Awards and Accomplishments

1991 Wins European Championships
1993 Wins Junior French Open
1994 Wins Junior U.S. Open; wins Wimbledon Juniors
1996 Wins Wimbledon doubles (with Helena Sukova)
1997 Wins Lipton Championship; wins Wimbledon; wins U.S. Open; wins Australian Open singles and doubles (with Natasha Zvereva); named Tennis Magazine Player of the Year
1998 Wins Australian Open singles and doubles (with Mirjana Lucic); wins French Open doubles (with Jana Novotna); wins U.S. Open doubles (with Novotna); Wimbledon doubles (with Novotna); wins Chase Championships
1999 Wins Australian Open singles and doubles (with Kournikova)
2000 Wins French Open doubles (with Pierce)
2002 Wins Australian Open doubles (with Kournikova)

The Seven Year Itch

Ahead 6-4, 2-0 in the [1999] French Open final against [Steffi] Graf… Hingis protested a poor line call, failed to get an overrule and simply couldn't let the matter go.
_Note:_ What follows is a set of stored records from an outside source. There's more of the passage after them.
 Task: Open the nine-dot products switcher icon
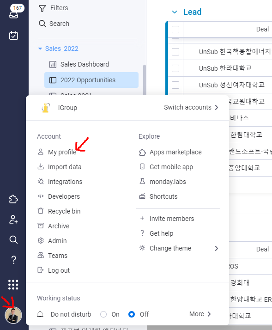click(x=13, y=285)
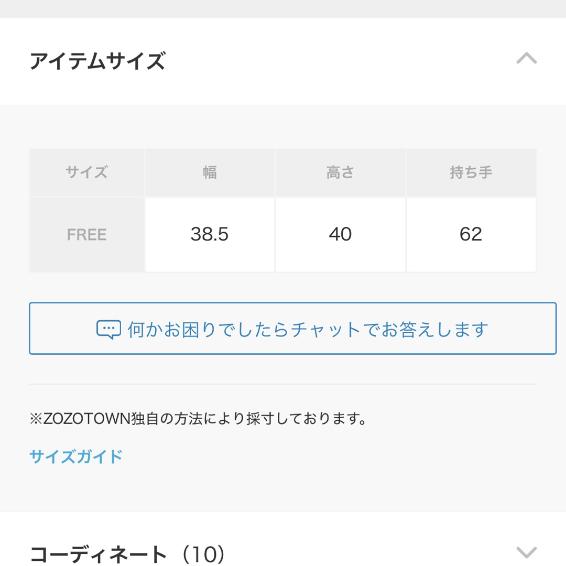
Task: Expand the コーディネート (10) section chevron
Action: 526,552
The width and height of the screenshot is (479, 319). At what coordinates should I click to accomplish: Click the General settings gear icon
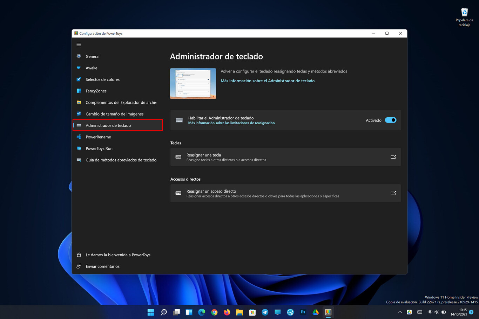(x=79, y=56)
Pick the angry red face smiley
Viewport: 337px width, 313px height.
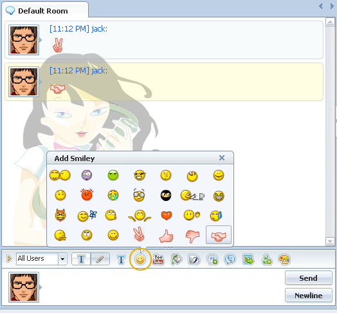[x=87, y=194]
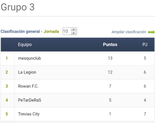155x123 pixels.
Task: Click the Grupo 3 heading
Action: (x=18, y=7)
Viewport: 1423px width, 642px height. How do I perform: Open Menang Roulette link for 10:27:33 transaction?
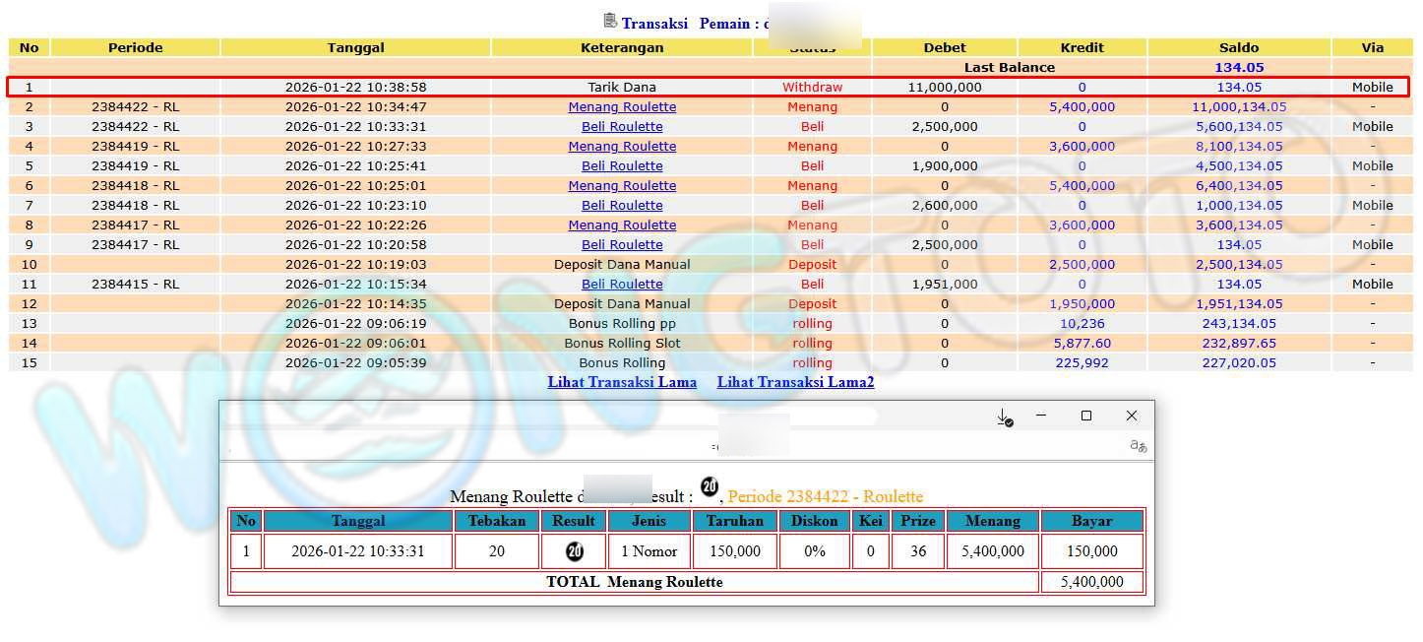coord(622,146)
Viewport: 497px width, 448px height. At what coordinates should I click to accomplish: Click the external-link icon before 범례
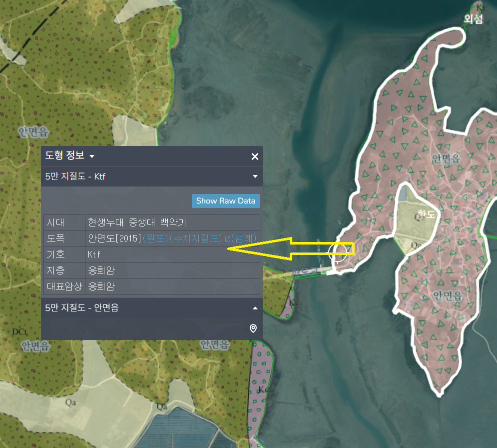coord(227,238)
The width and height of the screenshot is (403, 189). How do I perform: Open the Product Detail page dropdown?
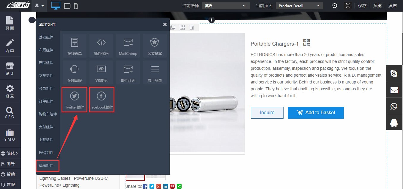pyautogui.click(x=299, y=6)
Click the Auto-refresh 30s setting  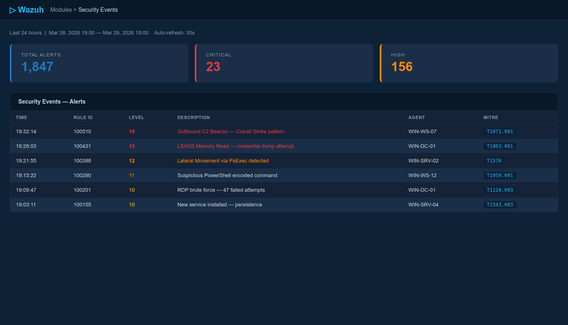click(x=174, y=33)
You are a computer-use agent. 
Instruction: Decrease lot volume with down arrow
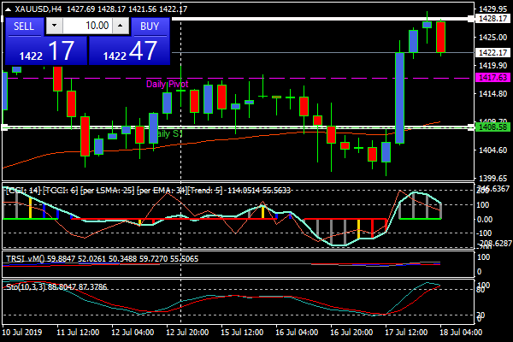click(x=55, y=26)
Hingis threw an epic tantrum…. [she] walkedaround the net to Graf's side and pointed out the spot where her disputed shot had fallen. The French fans pounced; boos and hisses filled the air. Hingis plopped into her chair and refused to play. She was docked a point. She resumed play, held on to her lead and then, serving for the match at 5-4, blew the game. Now Graf pounced. Cheered on by the crowd, she won the second set and took a commanding lead in the third, and still Hingis couldn't stop sulking. Facing two match points, she insulted Graf and the game by serving underhand. The crowd howled, and Graf closed out the match. Hingis stormed off the court and refused to return for the awards ceremony until Molitor dragged her back, her face contorted and teary. When a WTA official tried to guide her toward the podium, Hingis smacked her on the arm.

Source: S. L. Price, Sports Illustrated, (June 3, 2002): 70.

Whether Hingis has the determination and physical ability to return to the game is open for debate. Clearly, however, she came into her career at a perfect time, when women's tennis, rattled by scandalous behavior, was looking for someone gregarious, lively, and confident. Hingis, simply by being a teenager who glowed in the attention from the media and dazzled her opponents on the court, provided a much-needed breath of fresh air to game of tennis.